In [1]:
import torch
import torch.nn as nn
import torch.optim as optim
import random


device = 'cuda' if torch.cuda.is_available() else 'cpu'
torch.manual_seed(0)
if device == 'cuda':
    torch.cuda.manual_seed(0)


In [2]:
raw = ["I feel hungry.	나는 배가 고프다.",
       "Pytorch is very easy.	파이토치는 매우 쉽다.",
       "Pytorch is a framework for deep learning.	파이토치는 딥러닝을 위한 프레임워크이다.",
       "Pytorch is very clear to use.	파이토치는 사용하기 매우 직관적이다."]

In [3]:
# fix token for "start of sentence" and "end of sentence"
SOS_token = 0
EOS_token = 1

In [4]:
class Vocab:
    def __init__(self):
        self.vocab2index = {"<SOS>": SOS_token, "<EOS>": EOS_token}
        self.index2vocab = {SOS_token: "<SOS>", EOS_token: "<EOS>"}
        self.vocab_count = {} # 특정 단어의 개수
        self.n_vocab = len(self.vocab2index) # vocab vector의 길이
    def add_vocab(self, sentence):
        for word in sentence.split(" "):
            if word not in self.vocab2index: # 기존에 없던 것 추가됐을 때
                self.vocab2index[word] = self.n_vocab
                self.vocab_count[word] = 1
                self.index2vocab[self.n_vocab] = word
                self.n_vocab += 1
            else:
                self.vocab_count[word] += 1

In [5]:
# filter out the long sentence from source and target data
def filter_pair(pair, source_max_length, target_max_length):
    # 논리값 출력
    # source와 target 모두 max_length이내이면 통과시킨다.
    return len(pair[0].split(" ")) < source_max_length and len(pair[1].split(" ")) < target_max_length

In [6]:
# read & process
def preprocess(corpus, source_max_length, target_max_length):
    pairs = []
    for line in corpus: # 한 문장씩 뽑아와서 빈 칸 없애고, 소문자로하고, 공백기준으로 원문과 번역으로 나눈다.
        pairs.append([s for s in line.strip().lower().split("\t")])
    print("read {} sentences pairs".format(len(pairs)))
    
    pairs = [pair for pair in pairs if filter_pair(pair, source_max_length, target_max_length)]
    print("trimmed to {} sentence pairs".format(len(pairs)))
    
    source_vocab = Vocab()
    target_vocab = Vocab()
    
    for pair in pairs:
        source_vocab.add_vocab(pair[0]) # 원문
        target_vocab.add_vocab(pair[1]) # 번역문
    print("source vocab size = ", source_vocab.n_vocab)
    print("target vocab size = ", target_vocab.n_vocab)
    return pairs, source_vocab, target_vocab

In [7]:
class Encoder(nn.Module):
    def __init__(self, input_size, hidden_size):
        super().__init__()
        self.hidden_size = hidden_size
        self.embedding = nn.Embedding(input_size, hidden_size)
        self.gru = nn.GRU(hidden_size, hidden_size)
    def forward(self, x, hidden):
        x = self.embedding(x).view(1,1,-1)
        x, hidden = self.gru(x, hidden)
        return x, hidden
        

In [8]:
class Decoder(nn.Module):
    def __init__(self, hidden_size, output_size):
        super().__init__()

-*-*-

• _수행할 작업_:
a) 파이토치 코드에 있는 주석 "source와 target 모두 max_length이내이면 통과시킨다."를 영어로 번역하세요.
b) 파이토치 코드의 마지막 줄 뒤에 이어질 내용을 써 주세요.
레코드는 파이토치 코드와 무관합니다.

-*-*-

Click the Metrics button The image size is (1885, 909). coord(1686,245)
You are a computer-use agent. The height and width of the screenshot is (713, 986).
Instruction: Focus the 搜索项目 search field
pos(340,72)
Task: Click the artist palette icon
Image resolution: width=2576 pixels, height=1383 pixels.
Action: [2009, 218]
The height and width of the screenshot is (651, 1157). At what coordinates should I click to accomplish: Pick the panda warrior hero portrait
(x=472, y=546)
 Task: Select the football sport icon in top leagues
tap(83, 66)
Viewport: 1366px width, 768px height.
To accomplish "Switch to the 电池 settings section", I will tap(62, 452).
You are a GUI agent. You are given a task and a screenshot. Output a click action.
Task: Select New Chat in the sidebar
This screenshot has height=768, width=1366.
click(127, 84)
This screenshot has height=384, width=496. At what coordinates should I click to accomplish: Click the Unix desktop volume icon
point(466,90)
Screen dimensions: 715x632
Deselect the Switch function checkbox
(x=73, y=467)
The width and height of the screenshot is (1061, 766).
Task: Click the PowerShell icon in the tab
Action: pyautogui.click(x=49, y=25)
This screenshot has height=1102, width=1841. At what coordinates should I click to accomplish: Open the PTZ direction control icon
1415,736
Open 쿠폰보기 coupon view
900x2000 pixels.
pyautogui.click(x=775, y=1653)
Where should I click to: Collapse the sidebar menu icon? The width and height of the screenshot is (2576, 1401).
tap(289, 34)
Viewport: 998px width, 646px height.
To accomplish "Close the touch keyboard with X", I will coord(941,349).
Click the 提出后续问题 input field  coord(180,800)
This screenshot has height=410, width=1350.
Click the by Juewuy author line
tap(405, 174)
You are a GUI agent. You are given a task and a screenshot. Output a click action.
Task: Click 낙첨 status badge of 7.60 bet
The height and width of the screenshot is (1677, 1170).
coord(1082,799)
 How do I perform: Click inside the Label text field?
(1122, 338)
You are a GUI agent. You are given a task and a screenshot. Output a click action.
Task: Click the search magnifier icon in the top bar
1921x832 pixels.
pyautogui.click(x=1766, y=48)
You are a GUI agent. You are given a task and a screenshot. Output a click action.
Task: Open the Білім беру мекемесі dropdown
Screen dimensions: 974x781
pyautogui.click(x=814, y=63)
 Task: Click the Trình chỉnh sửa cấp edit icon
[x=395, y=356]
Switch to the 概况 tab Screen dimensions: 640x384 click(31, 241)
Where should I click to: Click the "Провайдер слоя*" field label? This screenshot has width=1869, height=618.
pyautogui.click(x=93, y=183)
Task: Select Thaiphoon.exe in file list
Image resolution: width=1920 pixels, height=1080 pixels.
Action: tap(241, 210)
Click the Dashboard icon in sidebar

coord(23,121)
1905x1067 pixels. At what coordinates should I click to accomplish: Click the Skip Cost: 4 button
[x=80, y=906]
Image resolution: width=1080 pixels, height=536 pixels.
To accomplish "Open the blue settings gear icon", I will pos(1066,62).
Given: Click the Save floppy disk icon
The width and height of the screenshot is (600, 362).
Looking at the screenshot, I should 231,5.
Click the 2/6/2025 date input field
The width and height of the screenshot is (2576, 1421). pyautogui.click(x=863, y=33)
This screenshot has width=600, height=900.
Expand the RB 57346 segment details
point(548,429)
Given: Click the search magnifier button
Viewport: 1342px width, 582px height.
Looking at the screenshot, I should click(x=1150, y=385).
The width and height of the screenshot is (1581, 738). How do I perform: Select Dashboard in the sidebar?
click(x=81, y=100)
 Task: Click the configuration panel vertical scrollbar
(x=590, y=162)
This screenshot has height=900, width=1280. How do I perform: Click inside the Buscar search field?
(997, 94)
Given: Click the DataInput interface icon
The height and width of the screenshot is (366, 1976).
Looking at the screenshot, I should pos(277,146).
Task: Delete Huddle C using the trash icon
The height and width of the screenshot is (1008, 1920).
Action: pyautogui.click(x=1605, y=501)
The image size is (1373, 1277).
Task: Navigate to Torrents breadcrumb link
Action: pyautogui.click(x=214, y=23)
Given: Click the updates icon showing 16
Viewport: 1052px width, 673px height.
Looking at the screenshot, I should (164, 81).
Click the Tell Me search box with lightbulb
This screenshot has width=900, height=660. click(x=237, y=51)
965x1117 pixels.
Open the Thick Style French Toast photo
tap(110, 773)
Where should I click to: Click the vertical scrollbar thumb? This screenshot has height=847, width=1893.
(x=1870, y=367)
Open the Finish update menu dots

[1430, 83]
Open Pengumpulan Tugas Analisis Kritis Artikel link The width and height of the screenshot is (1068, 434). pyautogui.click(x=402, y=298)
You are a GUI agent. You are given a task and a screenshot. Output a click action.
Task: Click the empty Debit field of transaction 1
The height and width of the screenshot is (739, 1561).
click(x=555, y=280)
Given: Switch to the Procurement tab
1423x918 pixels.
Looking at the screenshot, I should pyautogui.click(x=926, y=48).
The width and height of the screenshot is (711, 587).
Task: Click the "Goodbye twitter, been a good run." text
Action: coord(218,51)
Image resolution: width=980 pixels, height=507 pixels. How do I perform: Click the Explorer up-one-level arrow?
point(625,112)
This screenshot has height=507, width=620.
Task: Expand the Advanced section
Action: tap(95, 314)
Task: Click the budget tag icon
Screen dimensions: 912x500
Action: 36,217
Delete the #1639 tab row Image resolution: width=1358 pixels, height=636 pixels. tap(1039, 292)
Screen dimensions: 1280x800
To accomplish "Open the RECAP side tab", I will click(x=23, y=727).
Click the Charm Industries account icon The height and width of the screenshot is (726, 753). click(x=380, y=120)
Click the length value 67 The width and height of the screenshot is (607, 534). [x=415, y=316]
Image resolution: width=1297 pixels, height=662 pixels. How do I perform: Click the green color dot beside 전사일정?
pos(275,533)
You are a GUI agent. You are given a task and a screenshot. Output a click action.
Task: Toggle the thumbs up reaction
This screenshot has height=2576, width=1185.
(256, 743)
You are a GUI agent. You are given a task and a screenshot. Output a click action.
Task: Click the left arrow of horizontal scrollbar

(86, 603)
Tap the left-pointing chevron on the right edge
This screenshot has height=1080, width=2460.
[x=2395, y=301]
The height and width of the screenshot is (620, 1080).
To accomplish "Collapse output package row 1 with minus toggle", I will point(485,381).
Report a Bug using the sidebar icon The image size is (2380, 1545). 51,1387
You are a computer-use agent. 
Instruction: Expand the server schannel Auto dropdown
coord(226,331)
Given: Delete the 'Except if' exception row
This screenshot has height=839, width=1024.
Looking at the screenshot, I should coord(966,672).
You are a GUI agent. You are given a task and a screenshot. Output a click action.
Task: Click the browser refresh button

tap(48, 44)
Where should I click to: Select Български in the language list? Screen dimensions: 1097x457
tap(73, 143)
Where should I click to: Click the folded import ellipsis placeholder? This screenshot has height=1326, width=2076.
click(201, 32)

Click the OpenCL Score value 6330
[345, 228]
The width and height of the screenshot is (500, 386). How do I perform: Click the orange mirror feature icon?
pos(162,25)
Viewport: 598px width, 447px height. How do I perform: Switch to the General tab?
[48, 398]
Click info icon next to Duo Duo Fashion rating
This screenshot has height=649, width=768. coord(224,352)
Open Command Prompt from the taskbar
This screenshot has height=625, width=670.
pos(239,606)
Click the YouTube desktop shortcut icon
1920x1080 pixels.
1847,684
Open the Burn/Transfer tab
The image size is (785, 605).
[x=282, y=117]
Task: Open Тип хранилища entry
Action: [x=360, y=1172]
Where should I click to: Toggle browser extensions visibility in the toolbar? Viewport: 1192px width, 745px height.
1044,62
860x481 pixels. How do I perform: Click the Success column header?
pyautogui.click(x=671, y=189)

-*-*-

• _답변_:
a) If both source and target are within max_length, let it pass.

b)
        self.hidden_size = hidden_size
        self.embedding = nn.Embedding(output_size, hidden_size)
        self.gru = nn.GRU(hidden_size, hidden_size)
        self.out = nn.Linear(hidden_size, output_size) # softmax skipped
        self.softmax = nn.LogSoftmax(dim=1)
    def forward(self, x, hidden):
        x = self.embedding(x).view(1,1,-1)
        x, hidden = self.gru(x, hidden)
        x = self.out(x[0])
        x = self.softmax(x)
        return x, hidden

In [9]:
def tensorize(vocab, sentence):
    indexes = [vocab.vocab2index[word] for word in sentence.split(" ")]
    indexes.append(vocab.vocab2index["<EOS>"])
    return torch.Tensor(indexes).long().to(device).view(-1,1)

In [10]:
# training
def train(pairs, source_vocab, target_vocab, encoder, decoder, n_iter, print_every=1000, learning_rate=0.01, loss_total=0):
    encoder_optimizer = optim.SGD(encoder.parameters(), lr=learning_rate)
    decoder_optimizer = optim.SGD(decoder.parameters(), lr=learning_rate)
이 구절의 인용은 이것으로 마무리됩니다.